"A hegemonia neoliberal está claramente desmoronando. O que precisamos é de uma Tatcher de esquerda, um líder que repita o gesto de Tatcher na direção oposta." - (Slavoj Zizek - Problema no Paraíso - Do Fim da História ao Fim do Capitalismo - Jorge Zahar Editor -2014)
Qual teria sido para Zizek, esse gesto de Margaret Tatcher?
Foi: "Se aferrar ao seu projeto de liberalismo econômico, de início percebido como louco e gradualmente elevando sua loucura singular ao nível de uma norma aceitável, até o ponto em que se pode dizer que havia criado um novo trabalhismo, uma vez que até os seus adversários políticos adotaram suas práticas econômicas básicas"
Margaret Tatcher seria então um Mestre.
Zizek vai buscar na psicanálise a figura do Mestre, basicamente em Lacan e em Roudinesco ("A posição do mestre permite a transferência: o psicanalista supostamente sabe o que o analisando vai descobrir. Sem esse conhecimento atribuído ao psicanalista, a busca da origem do sofrimento é quase impossível") para tentar provar que só ele pode representar os anseios do povo e transformá-los em realidade.
Para Zizek, nem sempre, o povo é capaz de perceber em qual direção o futuro aponta e nessa hora, só o Mestre pode fazer essa leitura.
No início da segunda guerra, depois da vergonhosa derrota de suas tropas diante dos nazistas, os franceses ansiavam pela paz, mesmo que ela significasse apoiar o Marechal Petain e seu governo colaboracionista de Vichy.
Foi preciso que o General De Gaulle, mesmo minoritário e ridicularizado pelos ingleses, assumisse o papel de Mestre e resistisse, no seu exílio na Inglaterra, ao poderio nazista porque, entre os militares franceses, ele foi um dos poucos a perceber que o nazismo representava um retrocesso histórico e por isso, no final, seria derrotado.
De Gaulle foi um Mestre.
O Mestre é um solitário, que precisa assumir riscos, contrariar vontades e arcar com suas conseqüências.
Nas suas Memórias sobre a Segunda Guerra Mundial (Editora Nova Fronteira -1959) Winston Churchill diz que diariamente precisava ouvir o que pensavam o seu Gabinete de Guerra, seus ministros, generais, almirantes e o parlamento, para depois tomar uma decisão, sozinho. Era sim ou não, mas essa escolha poderia significar vitória ou derrota. Poderia significar que milhares de pessoas iriam morrer ou viver.

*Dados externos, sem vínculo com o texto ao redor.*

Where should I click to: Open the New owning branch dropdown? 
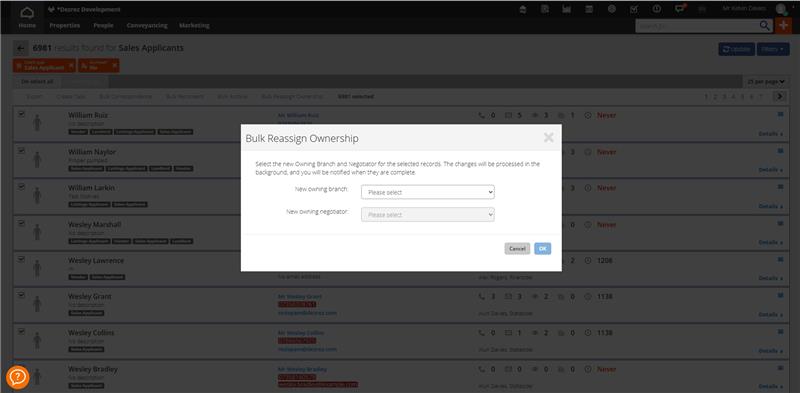point(428,192)
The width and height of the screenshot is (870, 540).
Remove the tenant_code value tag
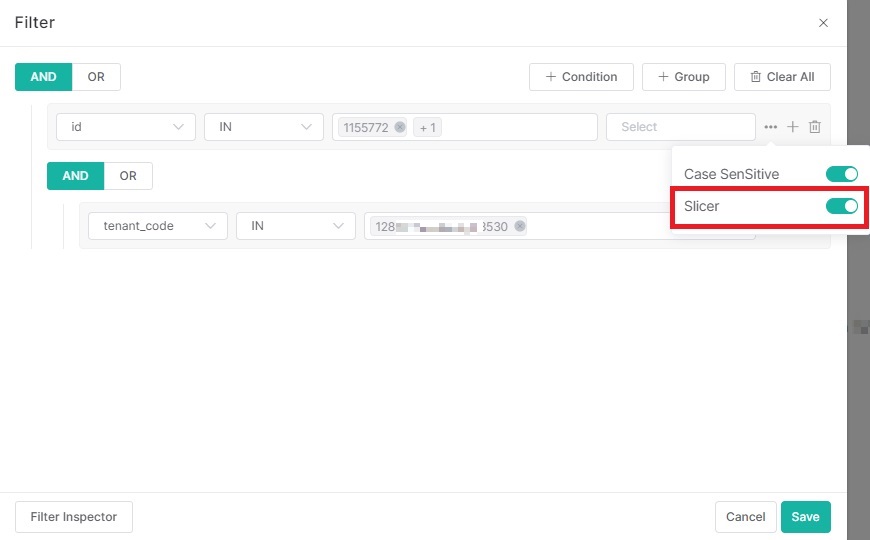coord(520,226)
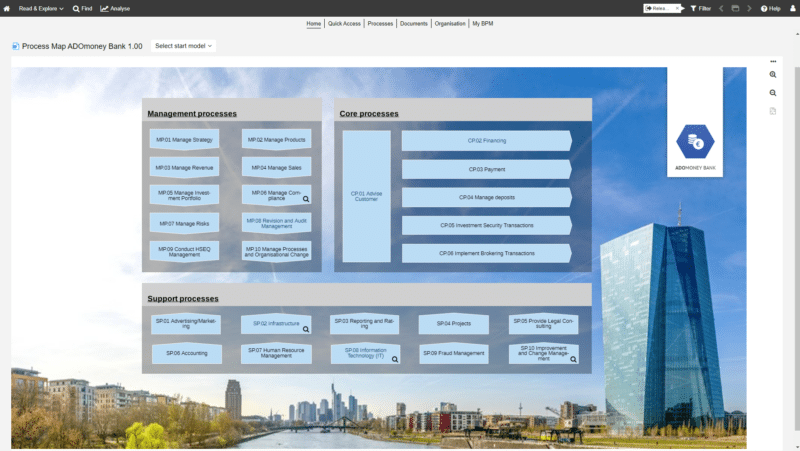Clear the Release filter with the X

click(677, 8)
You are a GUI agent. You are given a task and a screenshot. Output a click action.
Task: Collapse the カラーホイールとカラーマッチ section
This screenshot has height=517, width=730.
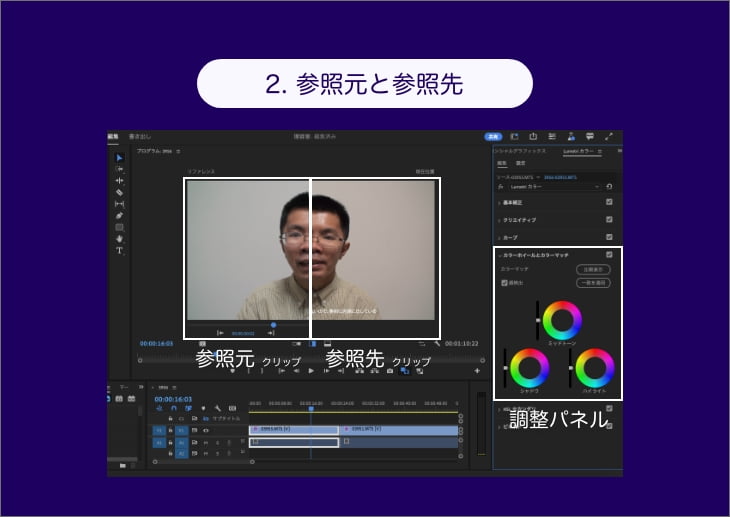pos(499,255)
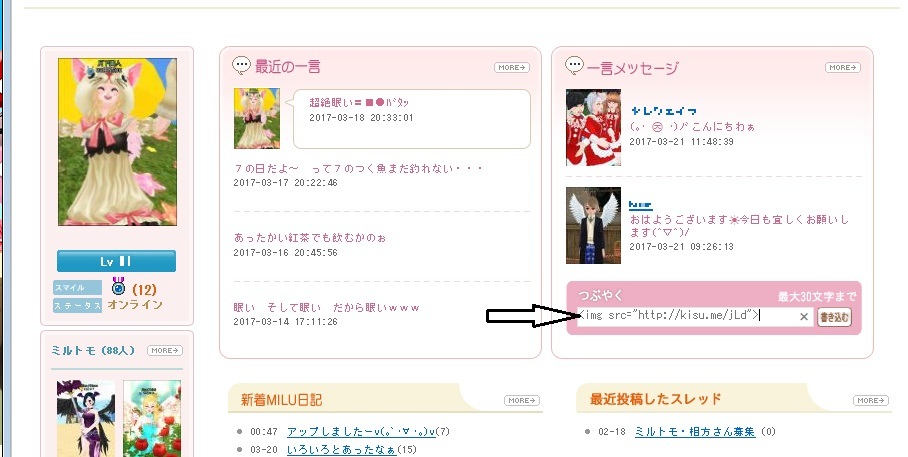The height and width of the screenshot is (457, 908).
Task: Click the angel-winged avatar thumbnail
Action: click(593, 225)
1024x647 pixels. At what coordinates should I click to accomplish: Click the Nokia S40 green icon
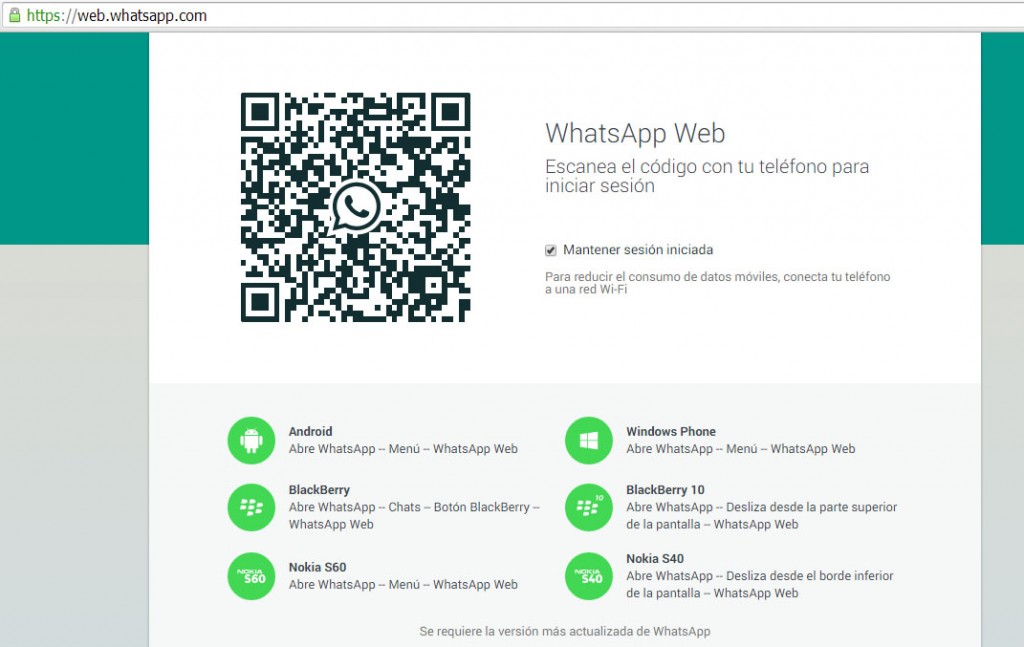tap(588, 576)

Churchill foi um Mestre como também foram Robespierre, Lenin, Fidel Castro e para incluir um brasileiro, Leonel Brizola.
Na Revolução Francesa, Robespierre implantou o "terror" contra a nobreza e o clero para que a revolução burguesa fosse vitoriosa. Quando votou pela decapitação do Rei Luis XVI, ele disse que era o Rei ou a Pátria.
Robespierre foi um mestre.
Quando os mencheviques e socialistas revolucionários, na Rússia, disseram que a revolução contra o Czar deveria se consolidar numa democracia burguesa, Lenin foi um dos poucos que foi capaz de perceber que era preciso dar novos passos para frente.
Lenin foi um mestre.
Quando seu movimento guerrilheiro parecia ter perdido o rumo, Fidel Castro no seu julgamento de Moncada, afirmou "a História me Absolverá". Seis anos depois entrou vitorioso em Havana.
Fidel foi um Mestre.
Em 1961, quando políticos de todas as matizes buscavam conciliação com o golpe militar que queria afastar Jango da Presidência, Leonel Brizola não concordou e assumiu o comando de um movimento rebelde, contraditoriamente chamado de Legalidade e mesmo que depois tenha sido traído por seus aliados, foi também um Mestre.
Quem leva esse conceito mais a fundo é o filósofo francês Alain Badiou, quando diz: "Estou convencido de que é preciso restabelecer a função capital dos lideres no processo comunista, qualquer que seja o estágio".
Badiou diz que é preciso fazer isso seguindo a lição de Lenin, que via na educação das pessoas a única forma de conquistar o socialismo, mas usando um discurso diferente para cada público: "Quando lido com pessoas cujo jargão é lacaniano, digo: uma figura do Mestre. Quando são militantes, digo ditadura, no sentido de Carl Schmitt (anti liberal e anti parlamentar). Quando são trabalhadores, digo líder de massa e assim por diante. E logo me entendem".
Quem poderá ser o novo Mestre capaz de capitalizar a revolta latente de todos os brasileiros e apontar a direção a ser seguida?